## Information given
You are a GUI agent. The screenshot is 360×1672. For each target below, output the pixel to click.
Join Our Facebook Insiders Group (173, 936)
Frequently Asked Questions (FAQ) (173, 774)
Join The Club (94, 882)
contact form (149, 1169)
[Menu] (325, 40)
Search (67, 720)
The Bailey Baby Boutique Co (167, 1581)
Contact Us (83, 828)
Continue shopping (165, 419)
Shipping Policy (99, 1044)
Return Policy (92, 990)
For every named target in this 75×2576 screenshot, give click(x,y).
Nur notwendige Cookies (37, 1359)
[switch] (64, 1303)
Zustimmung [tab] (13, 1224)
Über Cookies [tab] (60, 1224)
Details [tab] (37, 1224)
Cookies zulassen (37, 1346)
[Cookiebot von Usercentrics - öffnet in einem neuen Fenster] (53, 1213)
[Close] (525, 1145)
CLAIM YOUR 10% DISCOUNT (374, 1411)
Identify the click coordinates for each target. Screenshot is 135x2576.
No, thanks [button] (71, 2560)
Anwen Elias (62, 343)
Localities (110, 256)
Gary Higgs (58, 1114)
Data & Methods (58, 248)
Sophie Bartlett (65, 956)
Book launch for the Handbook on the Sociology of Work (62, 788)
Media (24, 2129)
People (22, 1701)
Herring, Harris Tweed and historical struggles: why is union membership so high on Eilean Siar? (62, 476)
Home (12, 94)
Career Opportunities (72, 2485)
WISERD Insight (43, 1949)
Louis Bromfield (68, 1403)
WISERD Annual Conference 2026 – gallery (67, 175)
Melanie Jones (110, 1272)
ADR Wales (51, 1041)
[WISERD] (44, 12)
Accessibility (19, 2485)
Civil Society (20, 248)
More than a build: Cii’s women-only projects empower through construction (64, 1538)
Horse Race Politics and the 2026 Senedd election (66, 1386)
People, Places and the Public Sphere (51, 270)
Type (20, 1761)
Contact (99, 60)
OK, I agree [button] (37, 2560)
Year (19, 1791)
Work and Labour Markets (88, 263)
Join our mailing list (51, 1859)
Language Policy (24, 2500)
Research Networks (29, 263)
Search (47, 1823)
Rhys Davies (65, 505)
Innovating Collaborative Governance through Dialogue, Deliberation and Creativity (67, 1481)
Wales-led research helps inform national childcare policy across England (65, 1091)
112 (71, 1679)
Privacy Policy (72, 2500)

## Instructions to follow
From the listing above, copy every line where the string "click" is found.

## Worked solution
You are a GUI agent. The screenshot is 360×1672. For each target below, output the pixel to click.
For every named target in this 75×2576 screenshot, give click(x,y).
Identify the click coordinates for each target. Screenshot is 135x2576.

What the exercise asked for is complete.